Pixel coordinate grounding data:
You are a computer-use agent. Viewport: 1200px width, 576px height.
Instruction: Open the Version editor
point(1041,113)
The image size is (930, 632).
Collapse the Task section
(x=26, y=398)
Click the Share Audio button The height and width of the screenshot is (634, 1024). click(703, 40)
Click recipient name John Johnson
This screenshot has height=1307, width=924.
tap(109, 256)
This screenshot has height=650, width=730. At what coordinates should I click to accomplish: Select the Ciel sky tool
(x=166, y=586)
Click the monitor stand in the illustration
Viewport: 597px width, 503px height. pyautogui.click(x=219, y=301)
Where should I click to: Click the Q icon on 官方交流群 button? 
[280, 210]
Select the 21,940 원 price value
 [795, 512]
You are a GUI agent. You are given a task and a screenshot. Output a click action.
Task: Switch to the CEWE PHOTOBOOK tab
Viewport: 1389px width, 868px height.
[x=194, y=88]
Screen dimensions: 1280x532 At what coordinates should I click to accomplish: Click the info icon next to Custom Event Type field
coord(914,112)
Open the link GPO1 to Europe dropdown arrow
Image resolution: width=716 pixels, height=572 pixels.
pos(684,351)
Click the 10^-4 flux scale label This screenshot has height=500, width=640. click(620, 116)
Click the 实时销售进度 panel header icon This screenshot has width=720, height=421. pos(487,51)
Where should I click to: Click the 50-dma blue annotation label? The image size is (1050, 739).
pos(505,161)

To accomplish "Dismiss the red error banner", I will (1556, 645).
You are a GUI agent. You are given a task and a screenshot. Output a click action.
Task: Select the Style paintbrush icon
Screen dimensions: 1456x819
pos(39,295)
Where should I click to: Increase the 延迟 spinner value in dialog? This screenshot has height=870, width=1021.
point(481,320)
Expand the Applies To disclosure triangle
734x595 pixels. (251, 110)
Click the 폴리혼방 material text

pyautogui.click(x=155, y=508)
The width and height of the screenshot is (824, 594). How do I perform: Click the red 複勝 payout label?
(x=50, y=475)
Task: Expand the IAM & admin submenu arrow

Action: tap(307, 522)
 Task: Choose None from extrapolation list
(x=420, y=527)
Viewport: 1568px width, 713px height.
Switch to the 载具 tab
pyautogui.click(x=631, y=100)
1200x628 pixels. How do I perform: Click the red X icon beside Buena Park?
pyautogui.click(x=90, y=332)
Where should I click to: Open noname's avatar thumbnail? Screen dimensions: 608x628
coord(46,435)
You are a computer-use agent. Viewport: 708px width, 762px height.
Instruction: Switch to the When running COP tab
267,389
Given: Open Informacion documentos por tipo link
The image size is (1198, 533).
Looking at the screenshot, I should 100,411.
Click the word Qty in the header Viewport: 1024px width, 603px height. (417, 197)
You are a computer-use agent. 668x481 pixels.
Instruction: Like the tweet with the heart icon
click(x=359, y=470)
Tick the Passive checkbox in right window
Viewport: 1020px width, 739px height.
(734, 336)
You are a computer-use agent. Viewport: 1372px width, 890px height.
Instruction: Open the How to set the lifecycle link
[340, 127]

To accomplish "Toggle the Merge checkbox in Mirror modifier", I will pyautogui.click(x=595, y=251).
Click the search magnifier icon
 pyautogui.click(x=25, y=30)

* Exercise instructions:
Which lines in the data above hold the string "computer"? Return each of them.

* Answer to this problem:
You are a computer-use agent. Viewport: 1200px width, 576px height.
You are a computer-use agent. Viewport: 708px width, 762px height.
You are a computer-use agent. 668x481 pixels.
You are a computer-use agent. Viewport: 1372px width, 890px height.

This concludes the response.